• Dataset content:
####################
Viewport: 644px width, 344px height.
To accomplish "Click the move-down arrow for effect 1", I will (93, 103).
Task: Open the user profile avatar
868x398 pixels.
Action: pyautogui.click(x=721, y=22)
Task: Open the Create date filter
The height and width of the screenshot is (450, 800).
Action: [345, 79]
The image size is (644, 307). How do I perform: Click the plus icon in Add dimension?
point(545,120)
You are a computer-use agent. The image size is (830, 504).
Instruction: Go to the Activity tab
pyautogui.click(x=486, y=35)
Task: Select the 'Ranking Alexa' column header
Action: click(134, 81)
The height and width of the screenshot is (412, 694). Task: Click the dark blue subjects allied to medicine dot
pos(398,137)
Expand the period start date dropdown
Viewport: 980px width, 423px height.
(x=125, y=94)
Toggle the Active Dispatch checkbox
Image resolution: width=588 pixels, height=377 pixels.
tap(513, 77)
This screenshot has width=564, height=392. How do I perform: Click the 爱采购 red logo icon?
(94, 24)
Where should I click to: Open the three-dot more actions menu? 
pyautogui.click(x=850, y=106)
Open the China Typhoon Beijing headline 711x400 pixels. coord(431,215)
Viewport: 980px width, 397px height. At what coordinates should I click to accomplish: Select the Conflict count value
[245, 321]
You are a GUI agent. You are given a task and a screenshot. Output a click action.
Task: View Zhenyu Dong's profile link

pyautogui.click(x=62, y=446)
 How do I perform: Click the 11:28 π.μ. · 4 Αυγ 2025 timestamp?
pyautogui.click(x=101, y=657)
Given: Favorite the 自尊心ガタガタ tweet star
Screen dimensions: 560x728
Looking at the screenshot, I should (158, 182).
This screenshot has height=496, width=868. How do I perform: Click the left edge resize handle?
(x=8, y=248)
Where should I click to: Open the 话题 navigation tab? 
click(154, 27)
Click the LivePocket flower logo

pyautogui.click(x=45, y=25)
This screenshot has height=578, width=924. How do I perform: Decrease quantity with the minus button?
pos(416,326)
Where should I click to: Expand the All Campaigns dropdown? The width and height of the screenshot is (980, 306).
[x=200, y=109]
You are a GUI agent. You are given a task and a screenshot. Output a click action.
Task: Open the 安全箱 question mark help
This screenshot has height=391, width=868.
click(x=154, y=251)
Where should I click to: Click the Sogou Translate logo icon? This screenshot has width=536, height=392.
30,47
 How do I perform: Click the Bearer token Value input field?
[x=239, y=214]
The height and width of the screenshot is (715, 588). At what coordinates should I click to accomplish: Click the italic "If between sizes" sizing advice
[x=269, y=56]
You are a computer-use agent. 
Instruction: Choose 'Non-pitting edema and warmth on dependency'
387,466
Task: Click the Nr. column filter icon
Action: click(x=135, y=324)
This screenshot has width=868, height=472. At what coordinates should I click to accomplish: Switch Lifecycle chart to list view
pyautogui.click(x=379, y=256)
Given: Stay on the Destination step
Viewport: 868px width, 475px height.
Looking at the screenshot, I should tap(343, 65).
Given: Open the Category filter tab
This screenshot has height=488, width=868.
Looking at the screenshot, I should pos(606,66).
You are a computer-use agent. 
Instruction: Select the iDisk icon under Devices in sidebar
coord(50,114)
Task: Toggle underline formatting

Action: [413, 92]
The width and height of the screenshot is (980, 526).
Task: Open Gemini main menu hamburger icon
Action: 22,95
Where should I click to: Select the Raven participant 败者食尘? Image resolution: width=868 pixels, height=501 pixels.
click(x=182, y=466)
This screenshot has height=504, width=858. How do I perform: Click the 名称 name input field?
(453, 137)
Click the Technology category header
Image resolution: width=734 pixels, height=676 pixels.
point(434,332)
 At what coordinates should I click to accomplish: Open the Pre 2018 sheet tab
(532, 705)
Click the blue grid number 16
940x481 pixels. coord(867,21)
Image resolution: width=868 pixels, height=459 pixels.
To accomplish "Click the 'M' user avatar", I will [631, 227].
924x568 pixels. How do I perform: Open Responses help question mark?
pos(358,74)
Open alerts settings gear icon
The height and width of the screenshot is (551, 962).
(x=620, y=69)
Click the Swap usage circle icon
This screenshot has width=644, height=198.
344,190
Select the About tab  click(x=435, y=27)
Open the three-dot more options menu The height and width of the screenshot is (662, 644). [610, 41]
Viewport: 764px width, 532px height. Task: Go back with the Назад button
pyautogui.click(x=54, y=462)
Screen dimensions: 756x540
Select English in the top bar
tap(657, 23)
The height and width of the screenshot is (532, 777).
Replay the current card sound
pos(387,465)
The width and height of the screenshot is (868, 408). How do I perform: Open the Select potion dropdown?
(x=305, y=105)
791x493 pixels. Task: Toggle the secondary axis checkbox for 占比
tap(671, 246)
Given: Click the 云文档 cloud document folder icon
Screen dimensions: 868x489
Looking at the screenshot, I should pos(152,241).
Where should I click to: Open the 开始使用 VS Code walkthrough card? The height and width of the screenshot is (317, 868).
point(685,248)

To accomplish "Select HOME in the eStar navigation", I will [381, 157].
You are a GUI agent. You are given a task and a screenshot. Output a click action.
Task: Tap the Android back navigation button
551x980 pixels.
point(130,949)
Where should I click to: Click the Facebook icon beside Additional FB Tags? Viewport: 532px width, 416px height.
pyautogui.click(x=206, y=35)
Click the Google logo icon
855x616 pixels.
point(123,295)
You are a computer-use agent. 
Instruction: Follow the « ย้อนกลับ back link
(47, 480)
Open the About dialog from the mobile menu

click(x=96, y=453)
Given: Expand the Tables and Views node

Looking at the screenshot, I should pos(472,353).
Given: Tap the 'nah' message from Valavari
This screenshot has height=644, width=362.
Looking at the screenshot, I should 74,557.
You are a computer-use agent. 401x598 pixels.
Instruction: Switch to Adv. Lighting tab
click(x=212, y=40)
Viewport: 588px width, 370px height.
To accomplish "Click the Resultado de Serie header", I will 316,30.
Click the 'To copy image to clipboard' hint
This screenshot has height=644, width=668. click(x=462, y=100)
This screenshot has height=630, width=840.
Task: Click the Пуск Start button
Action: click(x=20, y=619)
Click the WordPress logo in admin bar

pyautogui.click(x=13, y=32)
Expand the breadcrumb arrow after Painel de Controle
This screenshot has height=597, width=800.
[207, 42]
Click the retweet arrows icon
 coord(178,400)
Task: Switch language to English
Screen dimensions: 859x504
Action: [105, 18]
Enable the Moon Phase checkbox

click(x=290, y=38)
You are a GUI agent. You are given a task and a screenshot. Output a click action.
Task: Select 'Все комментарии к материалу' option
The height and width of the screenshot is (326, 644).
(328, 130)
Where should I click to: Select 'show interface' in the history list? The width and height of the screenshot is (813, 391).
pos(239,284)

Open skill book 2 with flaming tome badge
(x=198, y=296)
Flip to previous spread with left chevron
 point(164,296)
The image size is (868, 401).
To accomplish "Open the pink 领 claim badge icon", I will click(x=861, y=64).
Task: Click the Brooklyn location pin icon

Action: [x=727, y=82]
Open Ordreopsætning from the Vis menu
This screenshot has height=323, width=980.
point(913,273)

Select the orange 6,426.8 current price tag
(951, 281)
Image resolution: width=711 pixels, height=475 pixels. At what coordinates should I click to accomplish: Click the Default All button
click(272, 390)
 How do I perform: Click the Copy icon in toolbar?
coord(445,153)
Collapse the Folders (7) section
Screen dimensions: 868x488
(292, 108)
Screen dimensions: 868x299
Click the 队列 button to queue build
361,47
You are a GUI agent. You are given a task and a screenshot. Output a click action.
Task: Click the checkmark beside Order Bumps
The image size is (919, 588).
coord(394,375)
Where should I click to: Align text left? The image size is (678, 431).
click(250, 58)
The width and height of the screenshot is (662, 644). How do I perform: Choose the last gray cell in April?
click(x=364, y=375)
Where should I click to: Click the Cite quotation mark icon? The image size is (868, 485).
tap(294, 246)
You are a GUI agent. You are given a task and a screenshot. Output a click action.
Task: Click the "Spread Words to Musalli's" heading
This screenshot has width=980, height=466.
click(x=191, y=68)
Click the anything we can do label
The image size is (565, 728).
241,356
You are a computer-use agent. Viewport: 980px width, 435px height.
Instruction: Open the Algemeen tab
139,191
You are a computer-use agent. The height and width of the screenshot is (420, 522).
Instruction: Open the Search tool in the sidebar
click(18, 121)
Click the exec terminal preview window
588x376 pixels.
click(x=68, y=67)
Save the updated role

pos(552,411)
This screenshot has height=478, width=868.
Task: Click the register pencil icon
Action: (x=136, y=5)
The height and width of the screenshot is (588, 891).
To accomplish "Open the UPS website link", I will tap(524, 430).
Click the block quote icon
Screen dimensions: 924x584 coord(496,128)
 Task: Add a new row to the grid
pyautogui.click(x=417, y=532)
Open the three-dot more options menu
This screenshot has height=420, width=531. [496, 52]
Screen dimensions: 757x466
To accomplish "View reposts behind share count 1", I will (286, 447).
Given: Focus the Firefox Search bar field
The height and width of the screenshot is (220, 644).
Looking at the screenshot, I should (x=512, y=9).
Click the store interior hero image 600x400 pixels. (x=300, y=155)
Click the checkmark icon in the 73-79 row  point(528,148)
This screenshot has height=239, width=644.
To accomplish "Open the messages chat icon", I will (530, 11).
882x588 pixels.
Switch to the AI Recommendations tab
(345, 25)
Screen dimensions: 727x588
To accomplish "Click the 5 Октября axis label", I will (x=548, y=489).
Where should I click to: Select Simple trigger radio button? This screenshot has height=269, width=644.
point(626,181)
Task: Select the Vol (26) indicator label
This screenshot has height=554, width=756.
####################
• What is expected: Look through the listing, and copy each line that contains the word "checkmark".

• Answer area:
Task: Click the checkmark beside Order Bumps
Click the checkmark icon in the 73-79 row  point(528,148)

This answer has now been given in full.